_Assigned task_
Once you reach the line containing "Nabídka práce (265, 23)" in the data below, restate each line word for word up to and including the one containing "Ceník inzerce (420, 2148)".

---------- Data for this exercise ----------

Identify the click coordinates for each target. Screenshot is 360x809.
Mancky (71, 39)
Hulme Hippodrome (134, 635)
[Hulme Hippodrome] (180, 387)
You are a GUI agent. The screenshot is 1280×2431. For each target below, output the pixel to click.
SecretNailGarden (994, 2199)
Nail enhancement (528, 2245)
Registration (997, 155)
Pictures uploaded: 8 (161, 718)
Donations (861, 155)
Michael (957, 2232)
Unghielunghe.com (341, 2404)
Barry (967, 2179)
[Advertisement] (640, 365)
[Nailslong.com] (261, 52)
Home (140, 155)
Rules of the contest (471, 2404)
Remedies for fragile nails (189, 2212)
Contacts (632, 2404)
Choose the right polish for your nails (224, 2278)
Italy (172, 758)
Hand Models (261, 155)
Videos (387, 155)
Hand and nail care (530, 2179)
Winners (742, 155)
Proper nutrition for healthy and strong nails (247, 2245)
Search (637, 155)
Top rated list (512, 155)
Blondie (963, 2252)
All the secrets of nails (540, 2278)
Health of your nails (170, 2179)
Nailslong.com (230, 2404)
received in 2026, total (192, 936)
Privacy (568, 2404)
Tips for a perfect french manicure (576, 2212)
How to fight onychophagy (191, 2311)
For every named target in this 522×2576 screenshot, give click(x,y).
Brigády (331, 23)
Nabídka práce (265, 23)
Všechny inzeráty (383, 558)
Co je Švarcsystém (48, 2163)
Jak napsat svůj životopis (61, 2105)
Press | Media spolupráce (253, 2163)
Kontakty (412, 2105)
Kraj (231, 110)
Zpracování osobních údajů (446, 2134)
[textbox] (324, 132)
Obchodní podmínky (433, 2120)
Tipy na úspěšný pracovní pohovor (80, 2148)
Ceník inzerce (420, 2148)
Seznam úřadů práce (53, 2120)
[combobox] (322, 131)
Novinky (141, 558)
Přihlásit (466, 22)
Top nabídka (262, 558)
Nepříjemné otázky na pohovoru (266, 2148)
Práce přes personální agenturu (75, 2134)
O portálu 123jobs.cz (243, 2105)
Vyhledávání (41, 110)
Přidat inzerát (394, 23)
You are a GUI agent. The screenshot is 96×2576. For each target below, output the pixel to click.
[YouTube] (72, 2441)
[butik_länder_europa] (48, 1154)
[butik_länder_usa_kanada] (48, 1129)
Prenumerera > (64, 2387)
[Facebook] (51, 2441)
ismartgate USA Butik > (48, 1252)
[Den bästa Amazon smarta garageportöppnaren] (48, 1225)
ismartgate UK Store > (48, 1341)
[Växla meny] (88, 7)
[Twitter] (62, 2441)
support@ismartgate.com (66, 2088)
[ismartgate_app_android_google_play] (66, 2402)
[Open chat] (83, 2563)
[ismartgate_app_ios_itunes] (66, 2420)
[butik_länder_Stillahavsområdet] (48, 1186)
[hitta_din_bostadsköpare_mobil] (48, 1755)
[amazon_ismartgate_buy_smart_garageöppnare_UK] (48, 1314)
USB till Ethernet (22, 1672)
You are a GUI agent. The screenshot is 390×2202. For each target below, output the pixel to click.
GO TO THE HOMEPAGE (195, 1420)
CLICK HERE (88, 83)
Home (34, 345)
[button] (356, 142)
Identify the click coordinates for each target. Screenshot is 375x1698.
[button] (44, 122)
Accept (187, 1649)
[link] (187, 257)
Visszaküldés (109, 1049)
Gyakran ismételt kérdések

----------

_Solution for this task_
Nabídka práce (265, 23)
Všechny inzeráty (383, 558)
Co je Švarcsystém (48, 2163)
Jak napsat svůj životopis (61, 2105)
Press | Media spolupráce (253, 2163)
Kontakty (412, 2105)
Kraj (231, 110)
Zpracování osobních údajů (446, 2134)
[textbox] (324, 132)
Obchodní podmínky (433, 2120)
Tipy na úspěšný pracovní pohovor (80, 2148)
Ceník inzerce (420, 2148)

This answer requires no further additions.